The November economic data has raised serious fears of deflation in the world’s fourth largest economy. The sudden fall in exports, the first in almost seven years, and an even sharper fall of 17.9 per cent in imports, the biggest since the early 1990s, have revealed that the impact of the financial crisis on the mainland economy has been far greater and faster than officials and independent economists had expected.
The producer price index grew just 2 per cent last month, compared with 6.6 per cent in October, while consumer inflation dived to a 22-month low of 2.4 per cent.
Liu Mingkang, chairman of the China Banking Regulatory Commission, told a forum in Beijing over the weekend that the mainland economy was “very likely to slide into deflation mode”, expecting producer inflation to continue tumbling in a dramatic fashion this month.
He expected the mainland’s economic recovery to take a U-shape instead of a V-shape, indicating that the economy would not bottom out any time soon.
Mr. Liu is among the first senior mainland officials to publicly strike a gloomier note over its growth prospects, signalling deepening concerns of the mainland leadership. Until recently officials have always tried to put a positive spin on it in public.

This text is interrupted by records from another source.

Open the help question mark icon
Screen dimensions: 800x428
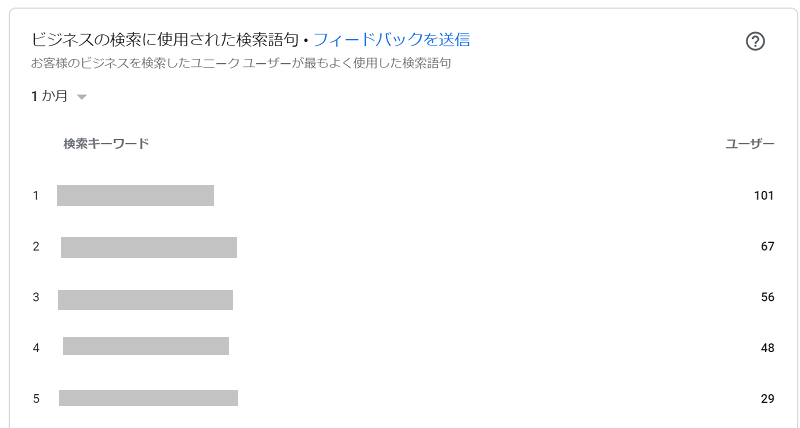pyautogui.click(x=755, y=41)
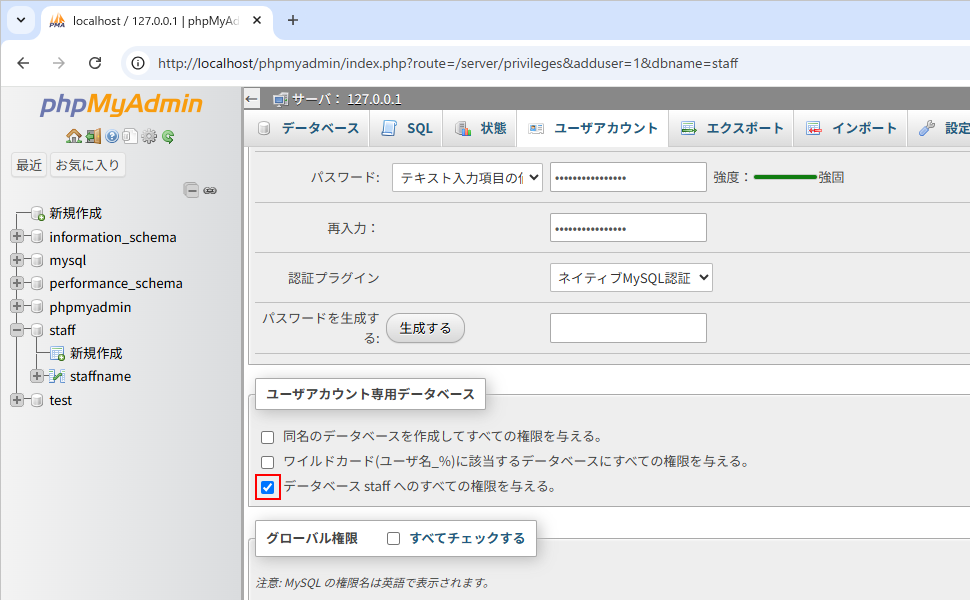Reload the navigation panel with the green arrow icon

[166, 136]
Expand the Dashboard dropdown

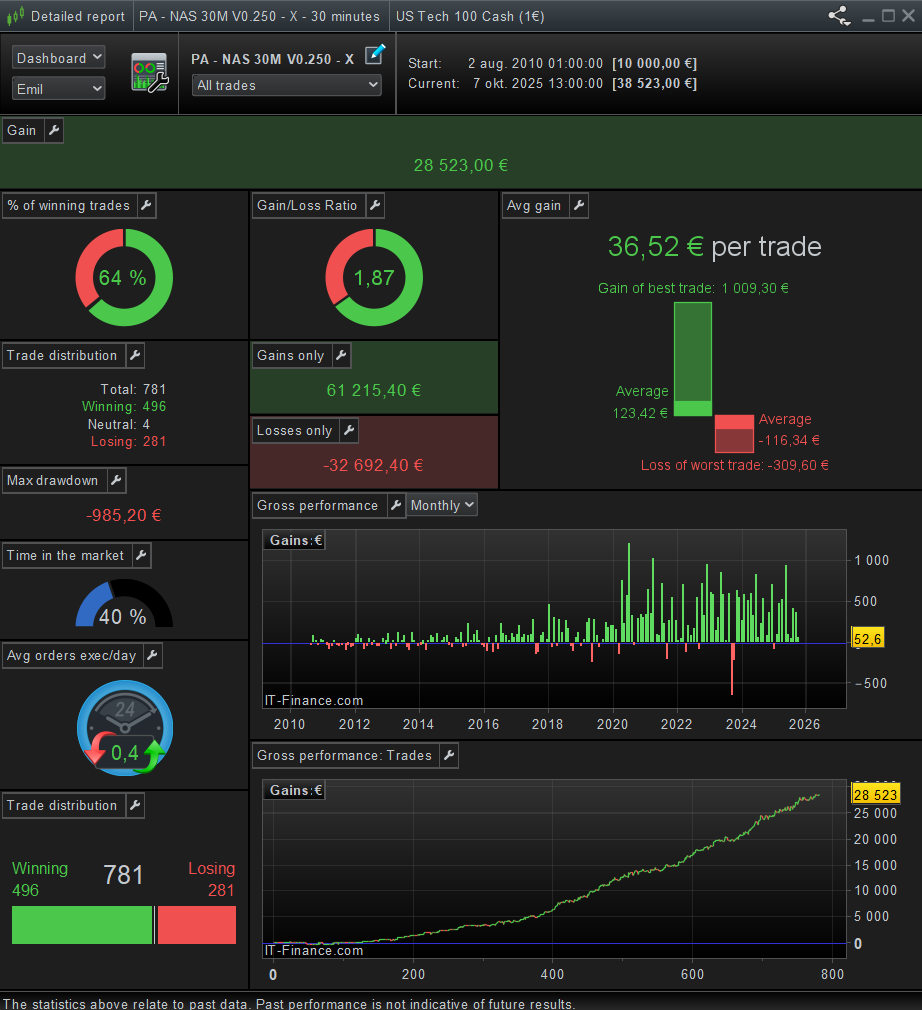click(59, 58)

Independent economists such as those of Goldman Sachs have cut the mainland’s growth forecast to 6 per cent. Economists and mainland officials have long agreed that a growth rate of 8 per cent is the minimum for Beijing to create enough jobs for at least 20 million new job seekers each year.

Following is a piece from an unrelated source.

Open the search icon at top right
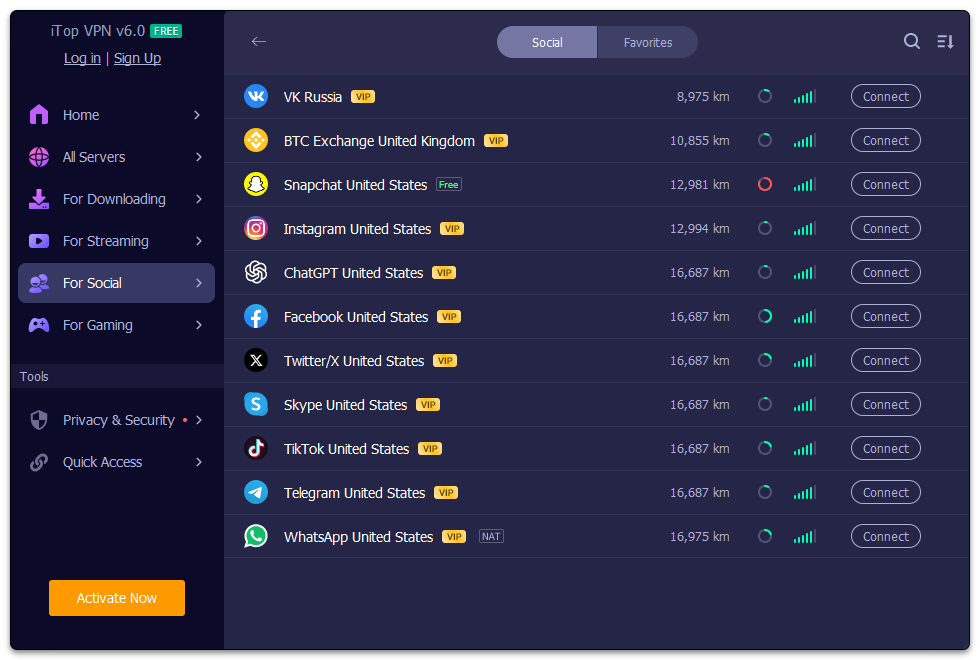Screen dimensions: 980x660 pyautogui.click(x=911, y=42)
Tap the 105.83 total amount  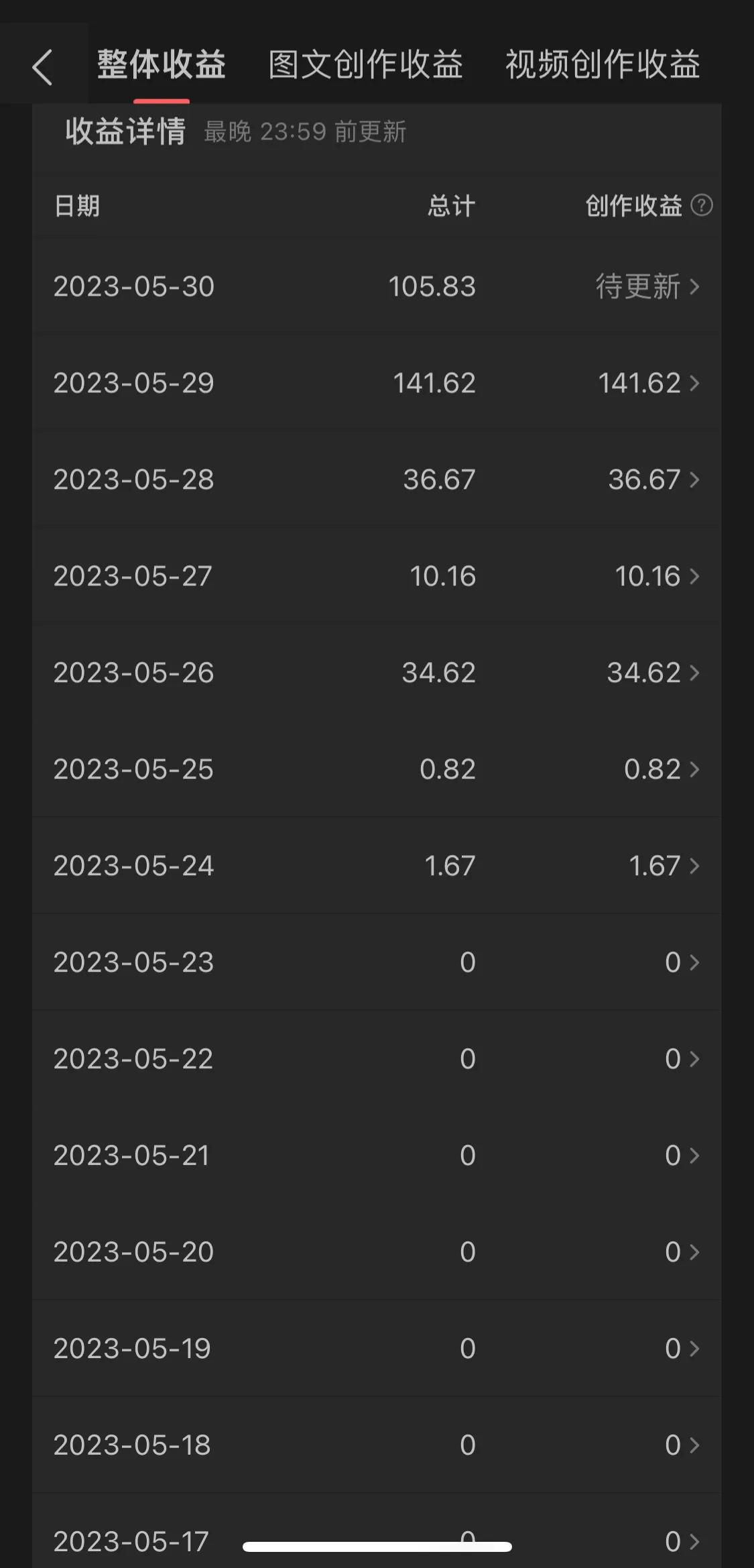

There is little doubt that the mainland’s short-term economic outlook, for the last quarter of this year and the first quarter of next year, will most likely get uglier.
But there are also reasons to believe that the 4 trillion yuan (HK$4.5 trillion) stimulus package and other efforts, including the 30 new measures released yesterday, could work well and propel the headline growth figures above 8 per cent in 2009 and 2010.

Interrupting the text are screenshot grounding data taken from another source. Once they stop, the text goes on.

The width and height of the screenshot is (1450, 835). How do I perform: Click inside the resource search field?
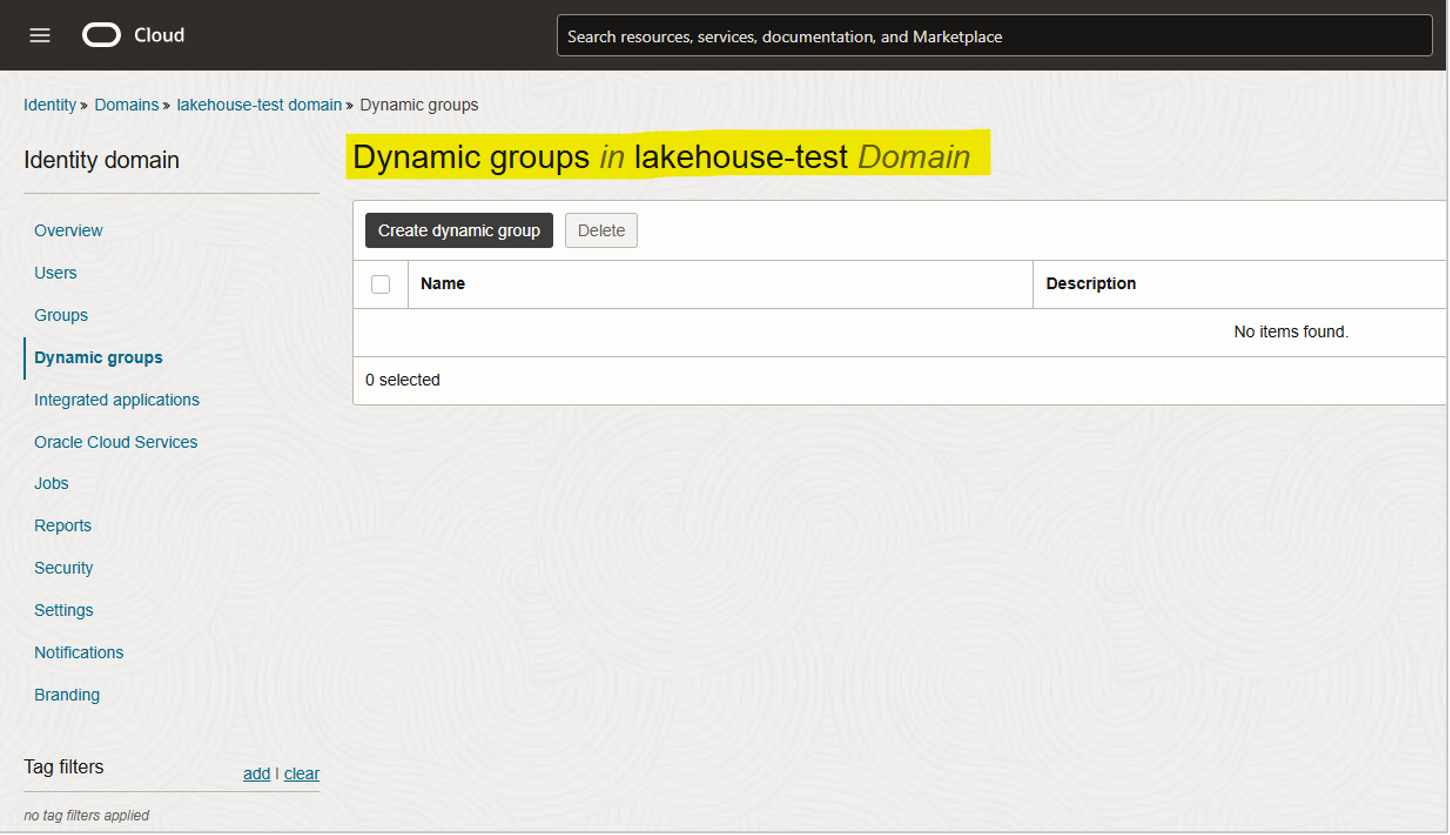pos(994,35)
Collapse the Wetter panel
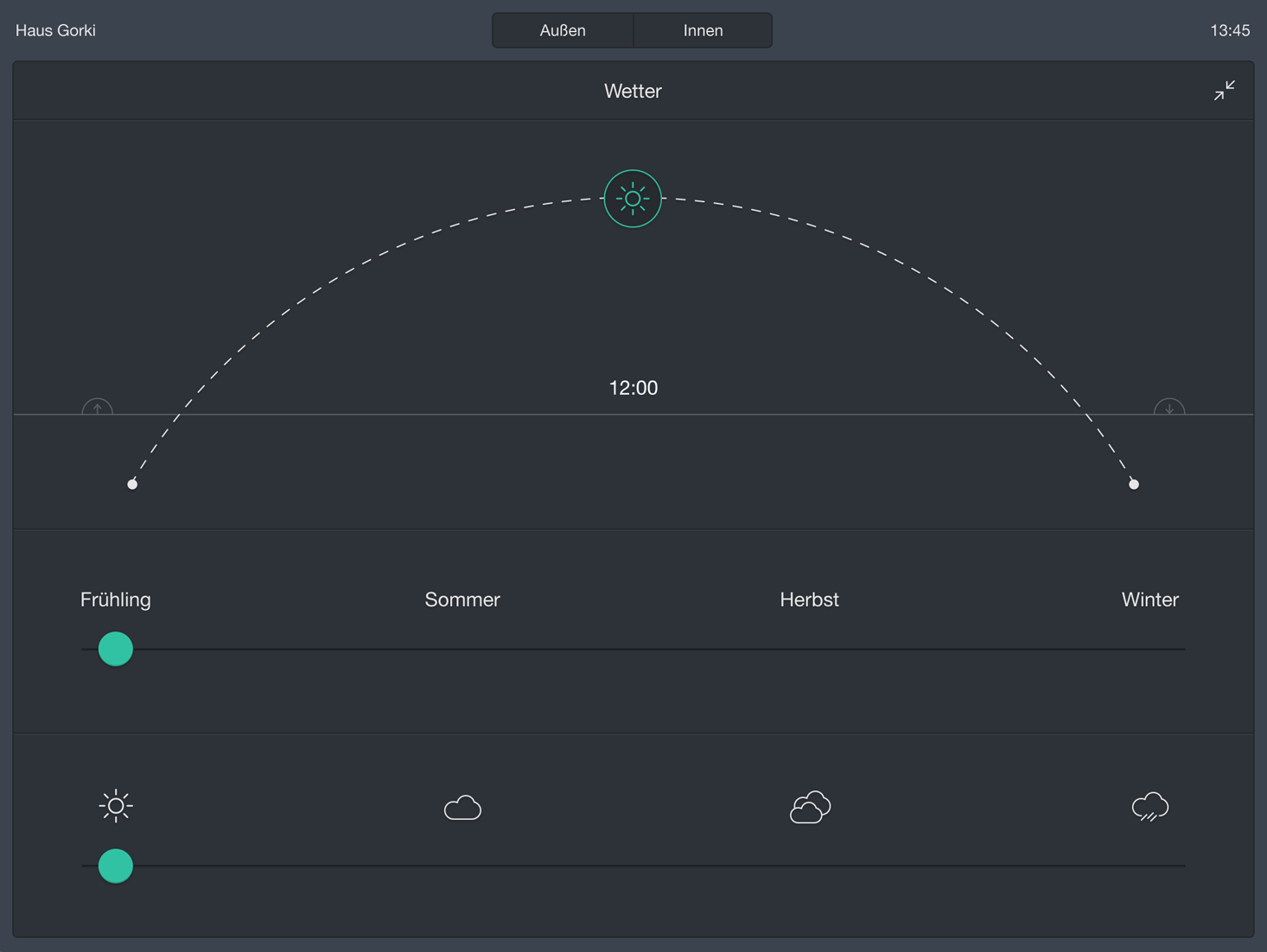 1224,91
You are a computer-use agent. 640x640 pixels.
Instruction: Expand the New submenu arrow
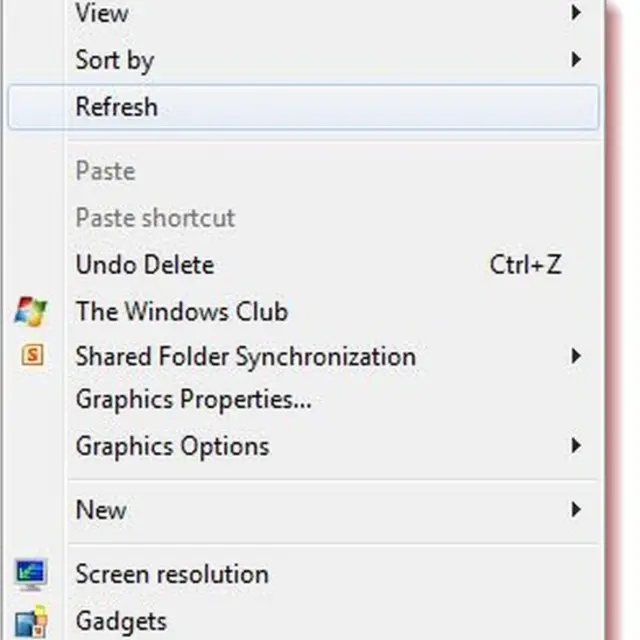576,510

While the stimulus measures will begin to kick in only by the second quarter of next year, the impact can be expected to be massive, swift and effective.
For anyone who has recently visited a mainland city, one is likely to find that local officials are talking about nothing but the spending spree on infrastructure - new expressways, railways, power plants - and cutting taxes for businesses.
Recently this writer witnessed the tremendous scale of local government spending in Kunming, Yunnan province, where the municipal authorities are undertaking construction of 18 highway overpasses, making it a nightmarish journey for anyone wishing to drive into or out of the city every day.
While the media focus is on the 4 trillion yuan package, it is just one part of the total fixed-asset investment, which is expected to grow to 20 trillion yuan next year, up from 17 trillion yuan this year.
With exports falling, the central government’s top priority is to boost domestic consumption.
One of its most effective measures is to tap the vast rural markets, with an ambitious scheme launched last month to encourage farmers to buy electrical home appliances with government subsidies.
The government is also expected to roll out other measures, including cutting business tax for retailers and wholesalers and increasing the personal income tax threshold to encourage spending. More mainland cities are also likely to dole out cash directly to the poor and disadvantaged.
One more important but less talked-about reason is that mainland officials are both politically and financially motivated to do whatever they can to ensure a strong growth rate for next year - the 60th anniversary of the founding of the People’s Republic.
And this may sound cynical, but the spending spree will no doubt allow many corrupt local officials to skim for personal gain, and for this reason they see it as being in their interest to see the projects begin as soon as possible.
A more serious note is that for top mainland leaders, social stability and their own jobs will be in jeopardy if the economy dips below 8 per cent next year.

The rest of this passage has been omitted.